Source records:
◇ ◇ ◇ ◇ ◇ ◇ ◇

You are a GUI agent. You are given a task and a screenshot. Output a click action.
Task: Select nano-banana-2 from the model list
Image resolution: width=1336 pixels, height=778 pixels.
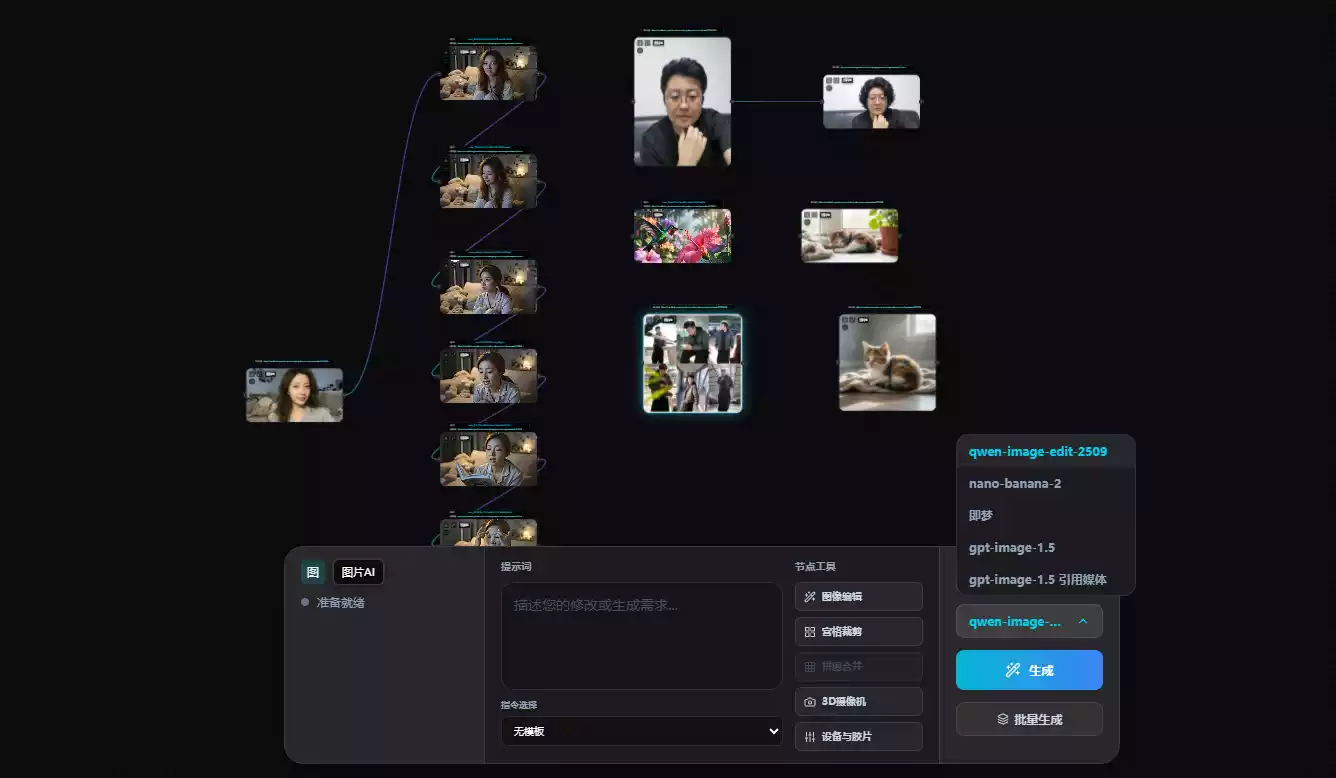pyautogui.click(x=1017, y=483)
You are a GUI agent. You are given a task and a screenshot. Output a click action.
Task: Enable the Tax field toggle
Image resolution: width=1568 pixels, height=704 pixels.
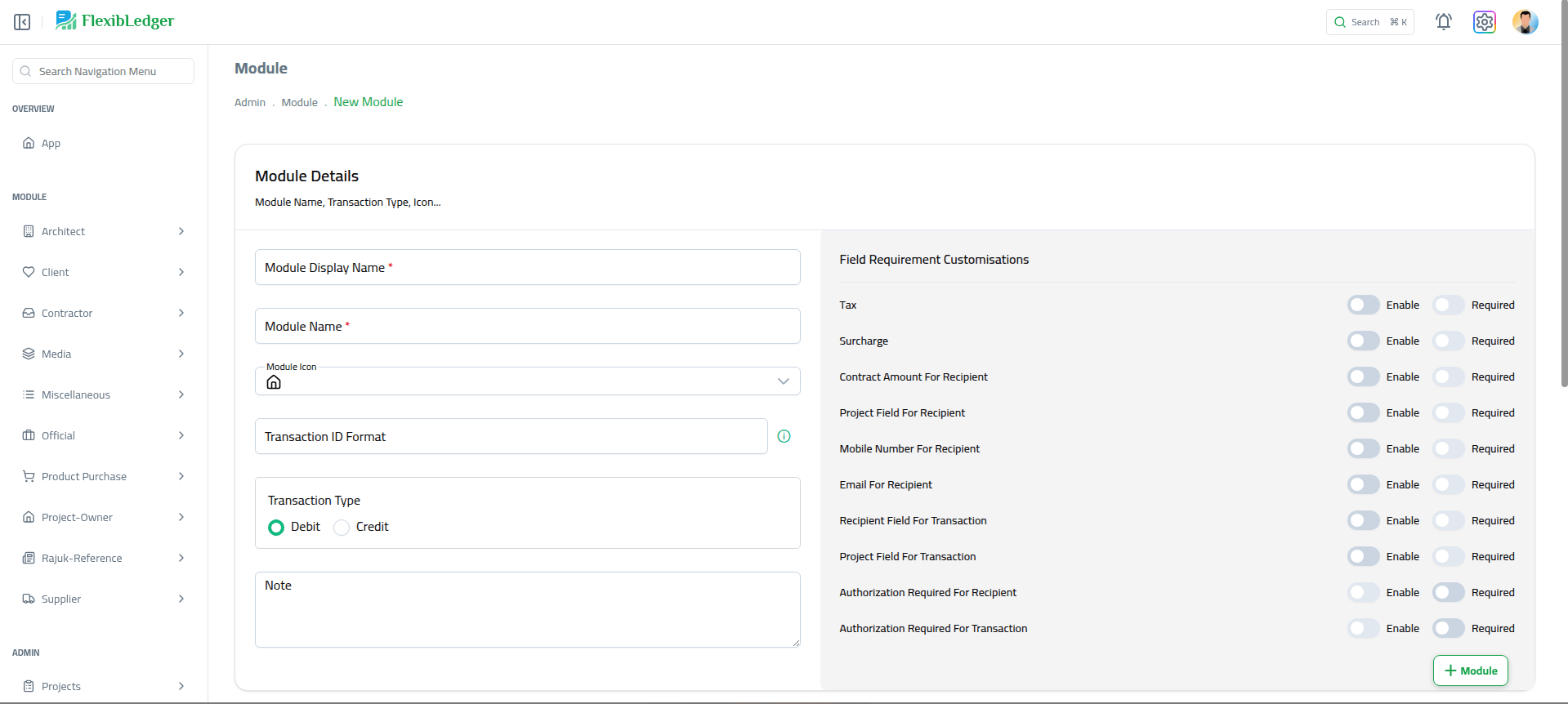click(x=1363, y=305)
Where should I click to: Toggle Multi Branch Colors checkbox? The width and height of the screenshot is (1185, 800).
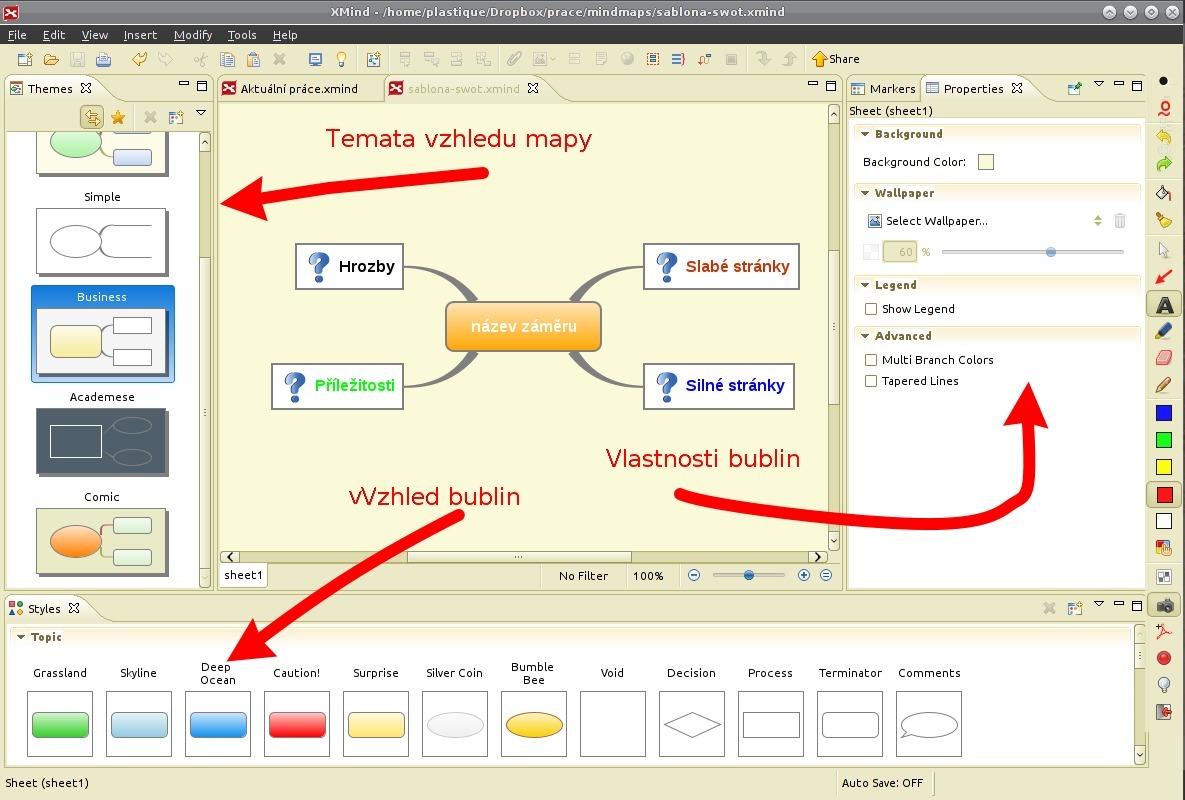(x=871, y=360)
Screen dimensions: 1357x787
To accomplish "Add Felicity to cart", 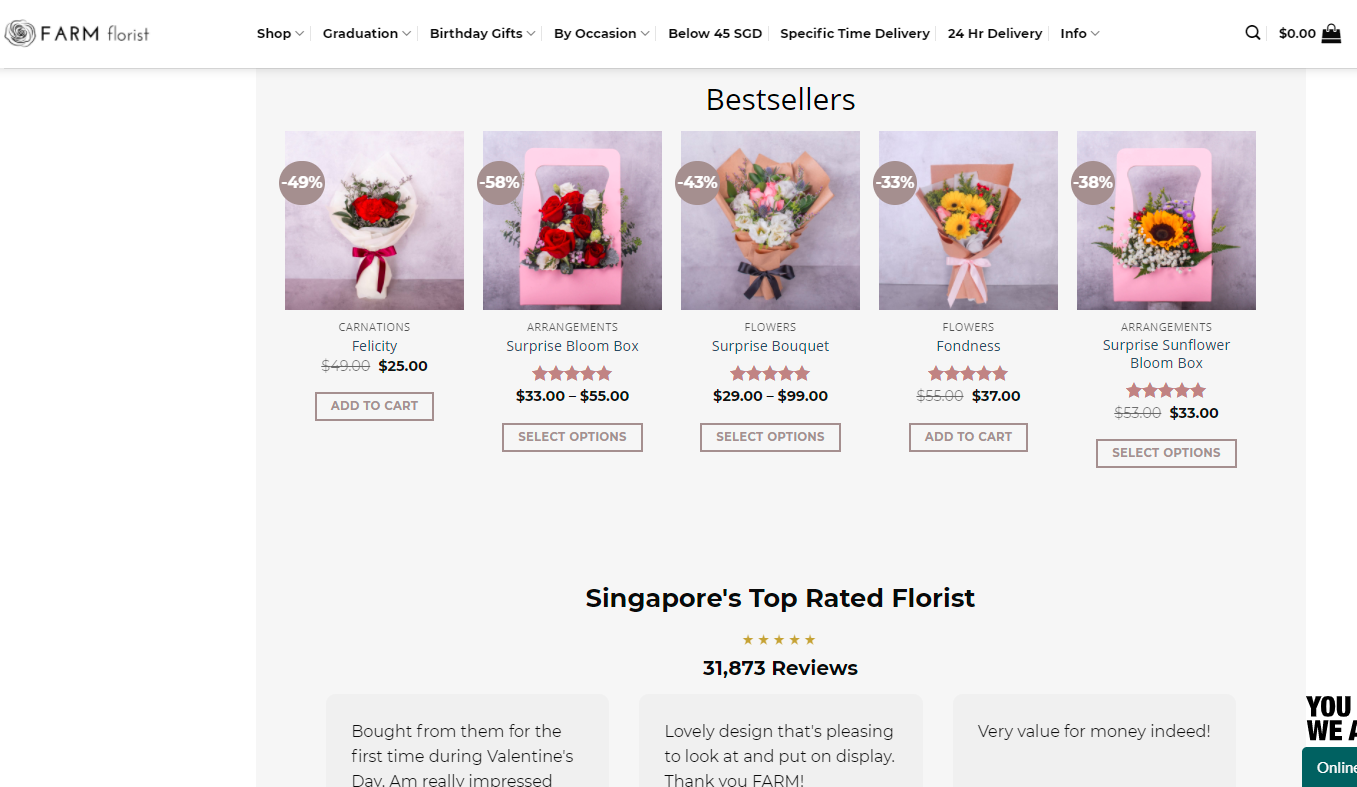I will click(x=374, y=406).
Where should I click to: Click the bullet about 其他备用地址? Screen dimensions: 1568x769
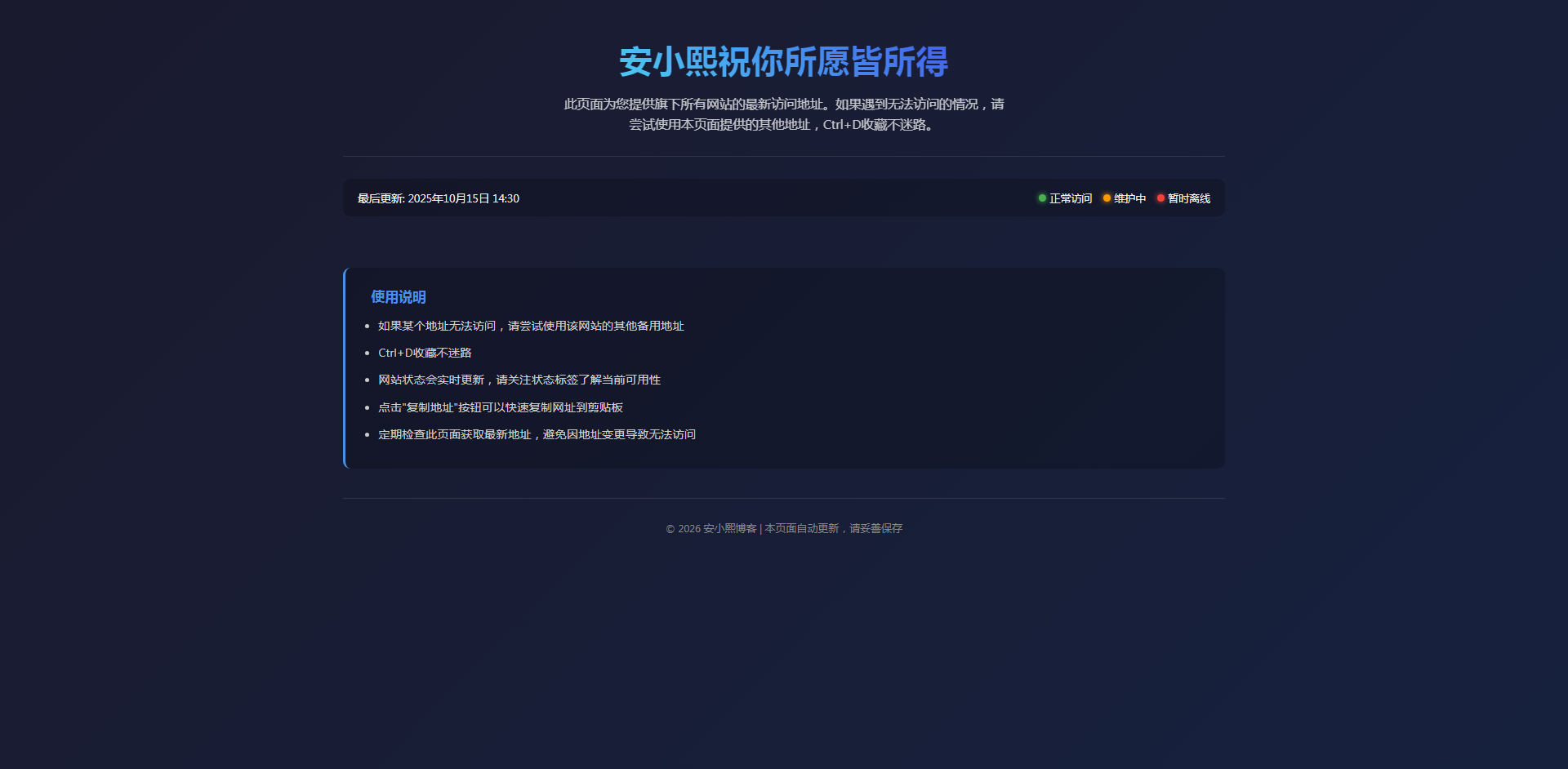coord(531,326)
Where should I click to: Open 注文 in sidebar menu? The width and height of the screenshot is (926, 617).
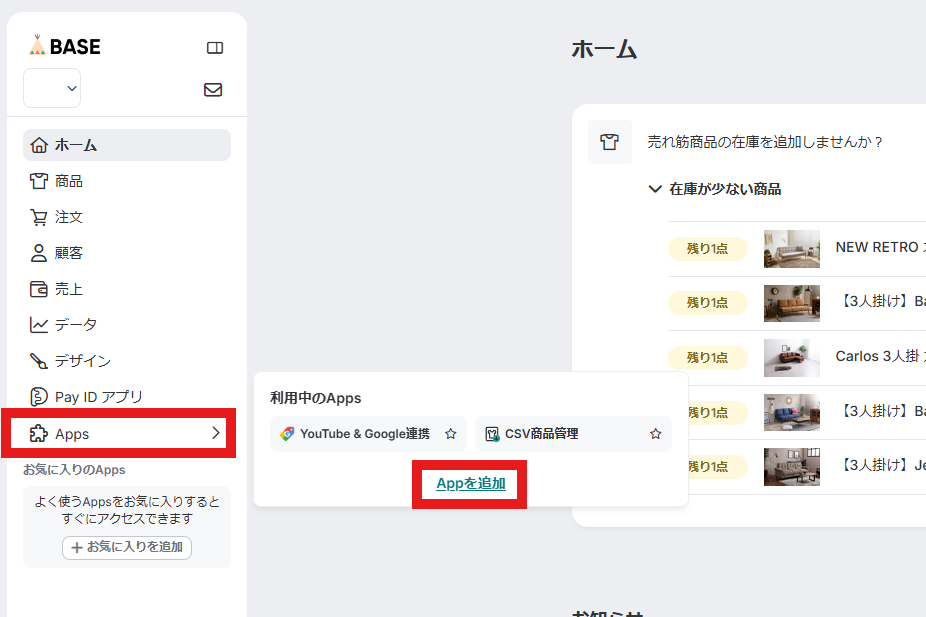tap(68, 217)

◇ ◇ ◇ ◇ ◇ ◇ ◇

• Exercise objective
Leave the pictures aside and print exactly, and only, the lines from the one with "Where should I click to: Click" through the end of the data, both included.

• Task result
Where should I click to: Click the bullet about 其他备用地址? Screen dimensions: 1568x769
coord(531,326)
Where should I click to: Open 注文 in sidebar menu? The width and height of the screenshot is (926, 617).
tap(68, 217)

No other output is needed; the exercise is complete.